The problem:
Please repeat the lines below, exactly and only, from the one that holds "This screenshot has height=1001, width=1424." through the one that holds "Task: Click the 設備群週間 button".

Top of Entries provided

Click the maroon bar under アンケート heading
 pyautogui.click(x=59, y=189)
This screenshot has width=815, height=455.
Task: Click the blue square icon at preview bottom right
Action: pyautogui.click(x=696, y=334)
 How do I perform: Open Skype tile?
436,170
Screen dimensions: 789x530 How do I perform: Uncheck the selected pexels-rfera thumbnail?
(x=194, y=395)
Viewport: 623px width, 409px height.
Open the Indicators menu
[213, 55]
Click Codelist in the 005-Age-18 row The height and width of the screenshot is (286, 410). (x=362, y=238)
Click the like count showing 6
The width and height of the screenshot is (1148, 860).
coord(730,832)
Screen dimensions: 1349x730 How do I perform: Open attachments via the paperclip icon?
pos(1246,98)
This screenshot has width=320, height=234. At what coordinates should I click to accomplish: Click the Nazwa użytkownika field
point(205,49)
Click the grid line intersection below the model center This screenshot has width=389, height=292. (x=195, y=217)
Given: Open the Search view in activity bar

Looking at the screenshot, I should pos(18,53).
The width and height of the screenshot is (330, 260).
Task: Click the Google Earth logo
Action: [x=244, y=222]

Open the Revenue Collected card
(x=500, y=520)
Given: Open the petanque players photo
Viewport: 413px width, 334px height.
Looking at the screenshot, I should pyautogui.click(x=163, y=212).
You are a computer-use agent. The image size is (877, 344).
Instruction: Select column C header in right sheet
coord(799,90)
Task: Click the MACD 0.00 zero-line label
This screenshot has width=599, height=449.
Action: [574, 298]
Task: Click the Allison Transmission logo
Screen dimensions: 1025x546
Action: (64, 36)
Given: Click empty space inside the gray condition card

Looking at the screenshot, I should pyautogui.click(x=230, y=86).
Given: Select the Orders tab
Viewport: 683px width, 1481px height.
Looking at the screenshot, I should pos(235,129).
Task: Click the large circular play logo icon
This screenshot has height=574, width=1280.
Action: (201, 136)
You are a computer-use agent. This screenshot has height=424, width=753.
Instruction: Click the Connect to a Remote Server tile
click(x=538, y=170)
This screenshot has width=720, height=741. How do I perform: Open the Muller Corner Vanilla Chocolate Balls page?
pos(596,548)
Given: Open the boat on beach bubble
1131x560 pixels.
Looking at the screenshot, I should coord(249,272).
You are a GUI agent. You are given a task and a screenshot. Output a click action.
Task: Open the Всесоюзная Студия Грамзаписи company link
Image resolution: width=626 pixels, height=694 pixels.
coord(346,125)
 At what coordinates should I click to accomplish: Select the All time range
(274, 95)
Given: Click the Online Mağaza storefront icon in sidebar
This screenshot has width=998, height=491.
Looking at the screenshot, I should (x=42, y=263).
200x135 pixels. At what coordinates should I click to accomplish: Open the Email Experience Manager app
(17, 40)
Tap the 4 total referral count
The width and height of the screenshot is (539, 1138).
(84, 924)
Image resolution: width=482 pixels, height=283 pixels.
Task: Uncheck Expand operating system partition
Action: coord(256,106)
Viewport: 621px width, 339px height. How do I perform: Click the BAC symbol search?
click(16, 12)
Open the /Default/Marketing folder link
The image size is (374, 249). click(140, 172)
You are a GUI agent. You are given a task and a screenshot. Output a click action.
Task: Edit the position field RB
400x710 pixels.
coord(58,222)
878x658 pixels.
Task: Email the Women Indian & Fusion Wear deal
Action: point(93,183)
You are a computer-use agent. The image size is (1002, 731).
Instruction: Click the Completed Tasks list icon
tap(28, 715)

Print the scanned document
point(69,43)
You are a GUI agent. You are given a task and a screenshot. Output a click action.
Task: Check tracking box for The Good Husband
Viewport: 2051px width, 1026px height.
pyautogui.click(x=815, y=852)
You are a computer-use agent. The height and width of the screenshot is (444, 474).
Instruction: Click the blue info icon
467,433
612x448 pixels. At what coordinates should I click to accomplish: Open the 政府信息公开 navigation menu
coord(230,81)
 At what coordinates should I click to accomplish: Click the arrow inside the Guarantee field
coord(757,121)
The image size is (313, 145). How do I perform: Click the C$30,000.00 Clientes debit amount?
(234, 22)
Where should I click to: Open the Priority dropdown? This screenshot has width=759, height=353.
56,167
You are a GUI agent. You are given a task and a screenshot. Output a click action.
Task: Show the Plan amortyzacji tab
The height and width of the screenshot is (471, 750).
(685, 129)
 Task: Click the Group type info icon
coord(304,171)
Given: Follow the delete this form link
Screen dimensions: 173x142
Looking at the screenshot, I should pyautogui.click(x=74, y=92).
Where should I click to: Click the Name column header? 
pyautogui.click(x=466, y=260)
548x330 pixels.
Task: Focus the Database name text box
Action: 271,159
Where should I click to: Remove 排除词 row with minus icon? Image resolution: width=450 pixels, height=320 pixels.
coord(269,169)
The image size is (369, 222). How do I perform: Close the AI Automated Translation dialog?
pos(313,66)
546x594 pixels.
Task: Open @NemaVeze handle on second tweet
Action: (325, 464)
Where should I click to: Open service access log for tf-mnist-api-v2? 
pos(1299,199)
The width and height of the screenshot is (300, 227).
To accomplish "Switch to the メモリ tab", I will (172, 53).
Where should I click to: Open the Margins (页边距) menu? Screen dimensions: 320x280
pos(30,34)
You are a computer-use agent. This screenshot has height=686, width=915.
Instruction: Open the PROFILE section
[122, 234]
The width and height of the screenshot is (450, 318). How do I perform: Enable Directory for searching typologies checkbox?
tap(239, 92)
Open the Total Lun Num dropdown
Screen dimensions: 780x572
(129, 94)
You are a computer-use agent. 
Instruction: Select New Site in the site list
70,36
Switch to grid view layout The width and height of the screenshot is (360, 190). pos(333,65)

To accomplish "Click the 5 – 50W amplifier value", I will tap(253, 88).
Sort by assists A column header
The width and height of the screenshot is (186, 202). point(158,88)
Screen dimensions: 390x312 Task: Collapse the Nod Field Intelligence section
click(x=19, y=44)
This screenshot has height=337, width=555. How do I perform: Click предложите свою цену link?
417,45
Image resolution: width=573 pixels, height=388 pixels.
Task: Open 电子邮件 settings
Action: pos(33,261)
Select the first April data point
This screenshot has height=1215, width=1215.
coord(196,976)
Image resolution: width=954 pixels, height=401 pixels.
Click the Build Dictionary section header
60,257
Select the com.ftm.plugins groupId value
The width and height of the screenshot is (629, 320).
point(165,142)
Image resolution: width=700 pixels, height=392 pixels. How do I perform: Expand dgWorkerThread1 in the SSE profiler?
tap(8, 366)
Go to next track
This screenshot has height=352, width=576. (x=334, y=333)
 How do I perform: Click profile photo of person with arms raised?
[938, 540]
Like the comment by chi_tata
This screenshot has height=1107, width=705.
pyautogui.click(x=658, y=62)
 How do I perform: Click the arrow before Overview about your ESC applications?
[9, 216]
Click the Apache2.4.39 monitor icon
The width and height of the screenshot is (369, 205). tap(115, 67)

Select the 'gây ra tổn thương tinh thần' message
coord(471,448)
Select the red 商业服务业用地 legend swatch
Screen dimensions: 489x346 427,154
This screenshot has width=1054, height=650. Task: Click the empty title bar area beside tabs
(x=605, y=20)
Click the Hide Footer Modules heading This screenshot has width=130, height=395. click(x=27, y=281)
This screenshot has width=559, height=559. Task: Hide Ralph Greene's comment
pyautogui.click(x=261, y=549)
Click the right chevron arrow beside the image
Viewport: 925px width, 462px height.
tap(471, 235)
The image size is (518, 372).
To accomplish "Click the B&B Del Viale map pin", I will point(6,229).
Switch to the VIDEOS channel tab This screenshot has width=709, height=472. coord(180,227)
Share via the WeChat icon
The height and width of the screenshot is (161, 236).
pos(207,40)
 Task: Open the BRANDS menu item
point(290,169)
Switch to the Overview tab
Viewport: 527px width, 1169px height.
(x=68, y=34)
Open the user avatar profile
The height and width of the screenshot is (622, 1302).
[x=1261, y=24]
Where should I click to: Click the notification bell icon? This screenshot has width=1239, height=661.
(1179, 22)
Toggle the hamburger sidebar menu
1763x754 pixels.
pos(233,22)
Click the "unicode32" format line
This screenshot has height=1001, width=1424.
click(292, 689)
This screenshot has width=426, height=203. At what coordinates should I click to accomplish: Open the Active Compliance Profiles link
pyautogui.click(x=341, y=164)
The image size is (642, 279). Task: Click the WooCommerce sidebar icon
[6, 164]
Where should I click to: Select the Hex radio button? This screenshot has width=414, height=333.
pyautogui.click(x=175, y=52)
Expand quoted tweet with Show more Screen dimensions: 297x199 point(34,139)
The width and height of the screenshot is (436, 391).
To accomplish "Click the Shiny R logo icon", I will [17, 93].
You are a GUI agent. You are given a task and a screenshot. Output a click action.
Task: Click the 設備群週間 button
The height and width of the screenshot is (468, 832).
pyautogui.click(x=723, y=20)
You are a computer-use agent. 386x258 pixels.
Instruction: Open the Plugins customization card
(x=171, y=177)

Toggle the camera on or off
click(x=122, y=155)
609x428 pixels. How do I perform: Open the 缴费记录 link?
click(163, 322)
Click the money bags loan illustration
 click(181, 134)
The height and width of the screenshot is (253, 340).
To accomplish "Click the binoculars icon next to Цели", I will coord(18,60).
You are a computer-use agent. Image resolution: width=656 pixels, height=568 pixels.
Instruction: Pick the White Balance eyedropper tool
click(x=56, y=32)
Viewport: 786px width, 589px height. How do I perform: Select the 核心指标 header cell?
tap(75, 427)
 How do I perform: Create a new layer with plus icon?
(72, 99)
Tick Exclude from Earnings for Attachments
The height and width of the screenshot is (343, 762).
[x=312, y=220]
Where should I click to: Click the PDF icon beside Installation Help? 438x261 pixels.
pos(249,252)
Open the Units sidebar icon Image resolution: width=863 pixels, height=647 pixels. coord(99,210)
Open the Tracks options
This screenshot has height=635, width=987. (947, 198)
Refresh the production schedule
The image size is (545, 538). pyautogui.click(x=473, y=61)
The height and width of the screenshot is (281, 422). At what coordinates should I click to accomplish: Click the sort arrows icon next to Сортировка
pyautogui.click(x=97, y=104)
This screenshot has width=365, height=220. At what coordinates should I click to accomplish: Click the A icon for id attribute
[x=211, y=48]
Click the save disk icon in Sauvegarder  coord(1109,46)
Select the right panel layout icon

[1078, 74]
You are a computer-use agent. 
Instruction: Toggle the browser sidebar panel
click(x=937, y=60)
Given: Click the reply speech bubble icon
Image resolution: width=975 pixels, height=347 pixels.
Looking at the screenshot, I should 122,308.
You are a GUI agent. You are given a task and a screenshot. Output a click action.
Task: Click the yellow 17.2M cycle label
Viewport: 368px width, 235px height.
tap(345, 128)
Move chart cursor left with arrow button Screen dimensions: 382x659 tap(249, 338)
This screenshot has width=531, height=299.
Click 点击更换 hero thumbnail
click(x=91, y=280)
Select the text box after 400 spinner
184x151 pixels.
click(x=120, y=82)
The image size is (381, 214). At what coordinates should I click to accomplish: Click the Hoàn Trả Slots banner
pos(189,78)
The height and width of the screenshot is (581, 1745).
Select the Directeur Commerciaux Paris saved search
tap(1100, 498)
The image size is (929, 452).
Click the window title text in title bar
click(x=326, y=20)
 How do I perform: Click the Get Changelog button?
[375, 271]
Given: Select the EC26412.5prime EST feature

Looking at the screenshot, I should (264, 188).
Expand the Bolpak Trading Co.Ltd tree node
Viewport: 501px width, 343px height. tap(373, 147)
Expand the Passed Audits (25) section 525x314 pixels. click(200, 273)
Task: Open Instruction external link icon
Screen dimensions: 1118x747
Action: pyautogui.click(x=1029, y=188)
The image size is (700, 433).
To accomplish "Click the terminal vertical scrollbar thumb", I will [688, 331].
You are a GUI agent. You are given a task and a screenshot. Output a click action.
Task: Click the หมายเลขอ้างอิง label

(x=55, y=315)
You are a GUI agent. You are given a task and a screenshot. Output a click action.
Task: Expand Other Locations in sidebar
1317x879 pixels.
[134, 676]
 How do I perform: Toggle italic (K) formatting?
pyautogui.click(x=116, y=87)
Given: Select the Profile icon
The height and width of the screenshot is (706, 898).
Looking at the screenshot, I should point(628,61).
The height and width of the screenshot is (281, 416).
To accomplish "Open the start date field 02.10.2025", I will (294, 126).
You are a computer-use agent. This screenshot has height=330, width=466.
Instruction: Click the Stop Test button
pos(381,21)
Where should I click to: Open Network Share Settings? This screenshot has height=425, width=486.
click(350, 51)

Bottom of Entries provided

Exercise result:
This screenshot has height=1001, width=1424.
click(292, 689)
This screenshot has width=426, height=203. At what coordinates should I click to accomplish: Open the Active Compliance Profiles link
pyautogui.click(x=341, y=164)
The image size is (642, 279). Task: Click the WooCommerce sidebar icon
[6, 164]
Where should I click to: Select the Hex radio button? This screenshot has width=414, height=333.
pyautogui.click(x=175, y=52)
Expand quoted tweet with Show more Screen dimensions: 297x199 point(34,139)
The width and height of the screenshot is (436, 391).
To accomplish "Click the Shiny R logo icon", I will [17, 93].
You are a GUI agent. You are given a task and a screenshot. Output a click action.
Task: Click the 設備群週間 button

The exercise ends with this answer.